Neden hepimizin içi ağlarken ailemize, en yakınımıza, bir mağazadaki kasiyere ya da dışarıdaki insanlara güleriz yani neden yüzümüze sahte gülüşümüzü yerleştiririz ki? Niye böyle yapıyoruz? Hiç düşündünüz mü? Hiç kendinize sordunuz mu?
Şimdi diyeceksiniz peki sen neden öyle yapıp sahte gülümsemeni yerleştiriyorsun diye. Açıkcası bende bilmiyorum herhalde öyle yapmak zorundayım ya da öyle bir zorunluluk hissediyorumdur. Ama etrafada ağladığımızı ya da içimizden ağladığımıza neden belli edelim ki. Eğer öyle yaparsak bize belki acırlar belli mi olur? Ki ben asla acınacak biri değilimdir. O kadar da kötü bir hayatım yok ki bana acısınlar. Belkide ben bu acıma mevzusunu bir yenilgi bir eziklikten ibaret olduğunu bildiğim için öyle düşünüyorumdur.İki saattir bir taksi bekliyorum hala gelmedi ya hayır yani anlamıyorum az evinizde oturun yahu ne bu her seferinde dışarı çıkıyorsunuz ki. Yok bu böyle olmayacak arkadaş kendim gideyim dedim ama taksi bulamayınca mecbur Ediz abimi arayacağım.
Çalıyor.... Çalıyor... Çalıyor.... ve yine Çalıyor... ama açmıyor nedense. Ediz abimi aramaktan vazgeçip Aras'a tuşladım.
Çalıyor...
"Alo"
"Oh be Allah'tan sen açtın yoksa direk kendimi arabanın önüne atıp lütfen ben-" sözümü yarıda kesip
"Abicim ?"
"Ha?"
"Nefes al ve sadede gel" göz devirip konuşmaya başladım
"Aras bak tatlım ben Ediz abimi aradım ama cevap vermedi daha doğrusu ondan önce taksiyi falan aradım taksi yokmuş ve ben sonra" diye devam edecektim ki Aras yine sözümü keserek
"Tamam abim sus geliyorum" deyip kapattı. Bu ne be şimdi böyle? Ben çok mu konuşuyorum da ikide bir lafımı bölüyor?

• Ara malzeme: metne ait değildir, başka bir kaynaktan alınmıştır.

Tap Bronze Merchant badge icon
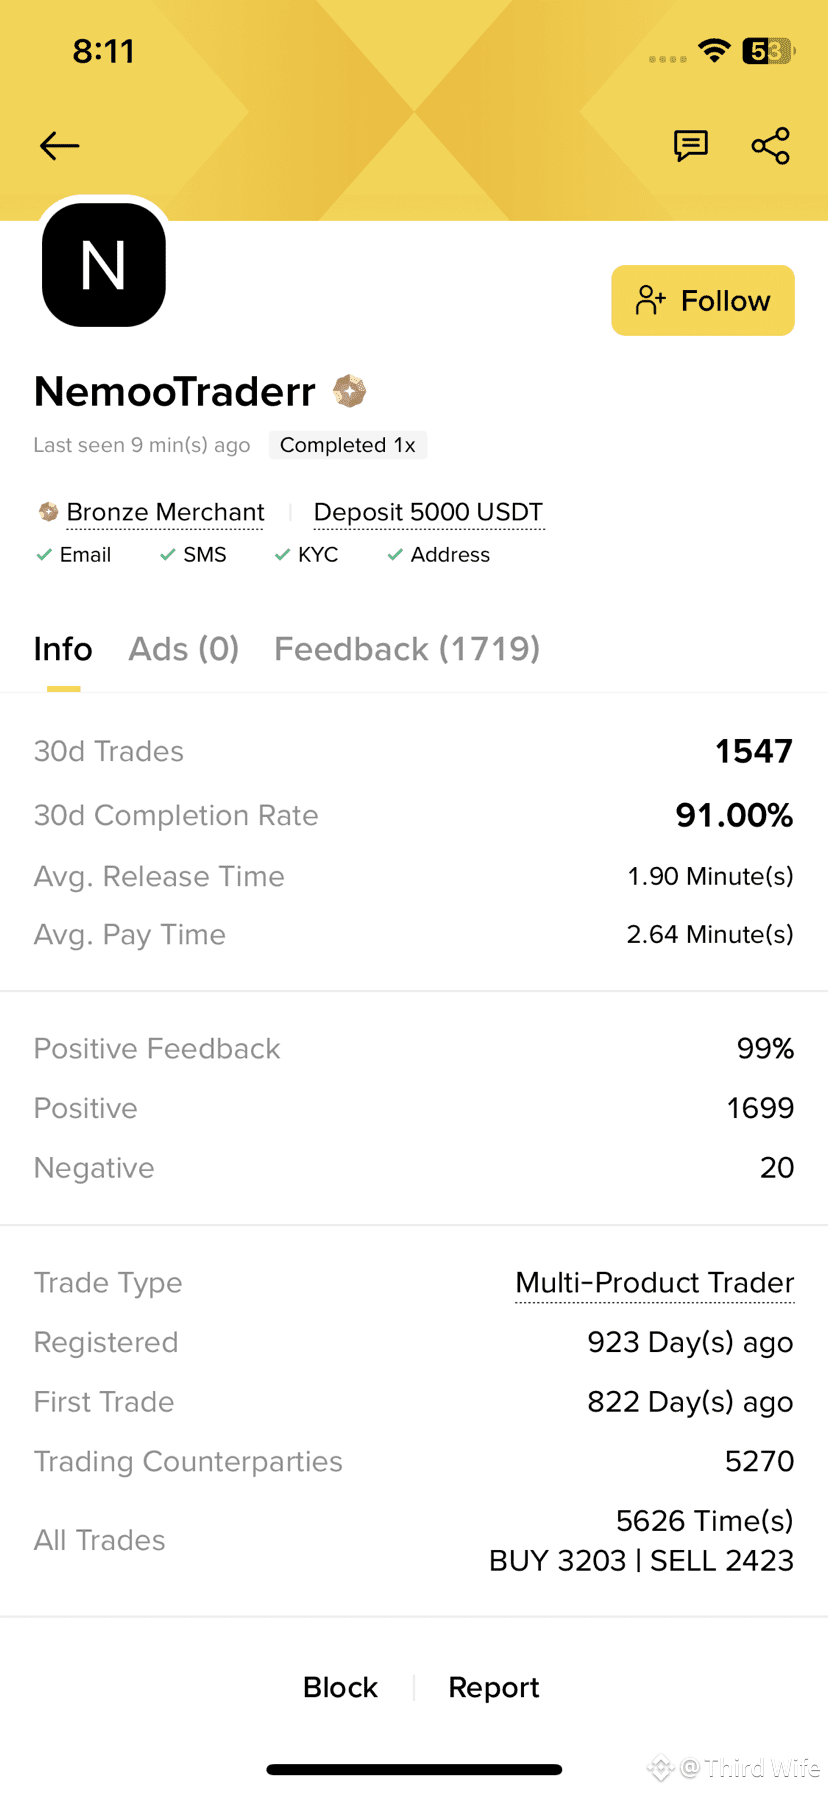Image resolution: width=828 pixels, height=1793 pixels. [48, 512]
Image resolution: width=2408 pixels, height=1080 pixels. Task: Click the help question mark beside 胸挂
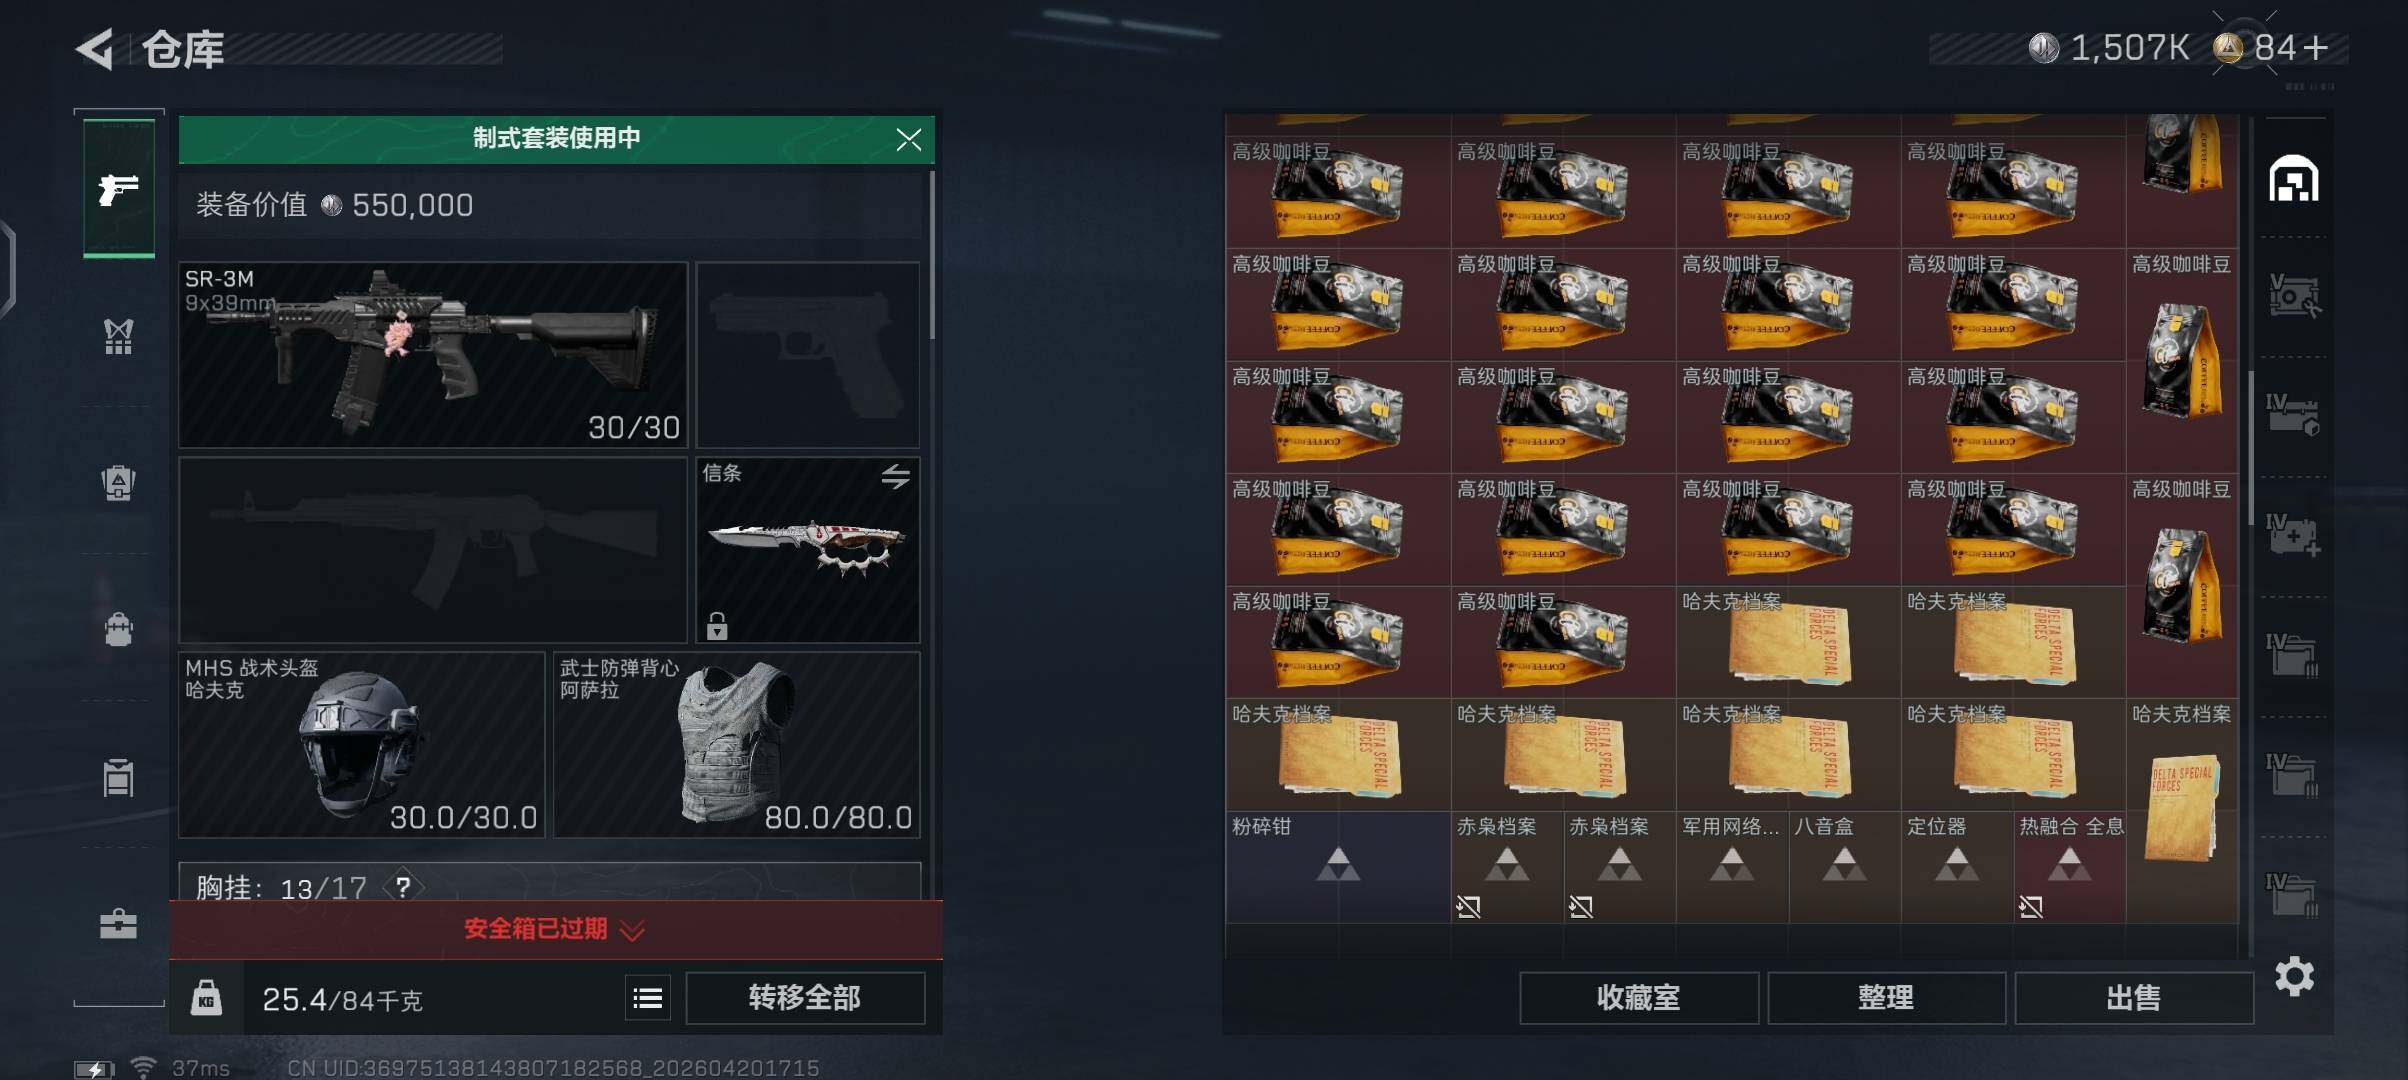click(x=403, y=887)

Ulan Aras sen gel o zaman sana inat kafanı şişirmesem bana da DerİNTİKAMCI demesinler! Ben böyle kendim içinden Aras'ı söverken arabasıyla bana doğru yaklaşıp ve tam önümde durdu. Camları açıp
"Davetiyemi bekliyorsun kızım bin işte" göz devirip bindim oda arabayı çalıştırır çalıştırmaz hemen konuşmaya başladım.
"Aras sen niye iki de bir benim lafımı bölüyorsun ha hayır yani anlamıyorum sanki gereksiz ve boşa konuşmuş gibi konuşuyorum da sen de yok sus yok nefes al falan diyosun"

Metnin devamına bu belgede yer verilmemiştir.